Militant communiste révolutionnaire, Alain Krivine est mort ce samedi 12 mars à l’âge de 80 ans. D’abord militant à l’Union des étudiants communistes (liée au Parti communiste français), il en est exclu en 1966 avec d’autres camarades pour ses prises de positions contre contre François Mitterrand.
Opposé au stalinisme, fondamentalement internationaliste, il avait cofondé la Jeunesse communiste révolutionnaire (JCR), la Ligue communiste (LC) puis la Ligue communiste révolutionnaire (LCR) – devenue NPA en 2009. En 1969, il fut le premier candidat communiste révolutionnaire à l’élection présidentielle.
Pour sa biographie détaillée, lire sa fiche sur le Maitron.
André Rosevègue, qui a participé aux mêmes combats que lui dans les années 1960, nous rappelle ce contexte et la place qu’a tenu Krivine dans ces évènements.
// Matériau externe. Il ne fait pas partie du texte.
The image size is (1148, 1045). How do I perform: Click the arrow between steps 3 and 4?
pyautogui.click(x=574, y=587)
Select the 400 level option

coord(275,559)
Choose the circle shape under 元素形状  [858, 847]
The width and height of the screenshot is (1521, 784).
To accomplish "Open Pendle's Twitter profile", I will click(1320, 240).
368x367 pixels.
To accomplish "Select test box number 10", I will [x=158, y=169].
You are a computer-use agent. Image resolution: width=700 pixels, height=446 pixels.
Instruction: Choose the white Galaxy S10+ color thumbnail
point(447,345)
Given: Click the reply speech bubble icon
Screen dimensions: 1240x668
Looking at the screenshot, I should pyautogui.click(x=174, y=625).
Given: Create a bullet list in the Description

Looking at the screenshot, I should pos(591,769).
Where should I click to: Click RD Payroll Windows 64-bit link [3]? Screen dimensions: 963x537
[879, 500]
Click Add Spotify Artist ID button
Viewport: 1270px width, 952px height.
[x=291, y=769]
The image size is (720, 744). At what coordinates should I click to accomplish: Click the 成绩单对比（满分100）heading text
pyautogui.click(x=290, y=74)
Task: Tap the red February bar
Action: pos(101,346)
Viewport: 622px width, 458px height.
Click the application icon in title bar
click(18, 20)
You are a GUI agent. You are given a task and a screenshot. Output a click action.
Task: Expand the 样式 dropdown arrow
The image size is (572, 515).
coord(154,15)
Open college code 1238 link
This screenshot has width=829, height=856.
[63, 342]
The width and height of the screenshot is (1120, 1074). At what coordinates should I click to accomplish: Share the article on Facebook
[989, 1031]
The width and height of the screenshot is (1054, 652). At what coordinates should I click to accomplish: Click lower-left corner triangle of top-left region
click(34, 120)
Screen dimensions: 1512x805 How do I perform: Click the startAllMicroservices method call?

Il revient sur la création de la JCR, mai 68, la première candidature à la présidentielle en 1969, la mobilisation contre l’organisation fasciste Ordre nouveau en 1973, et jusqu’à la création du NPA. Il insiste sur le flair politique qui caractérisait Krivine, à même de soutenir les luttes émergentes.
A La Clé, nous avons conservé de nombreuses archives des meeting d’Alain Krivine à Bordeaux. En voilà 3 que nous avons sélectionnées.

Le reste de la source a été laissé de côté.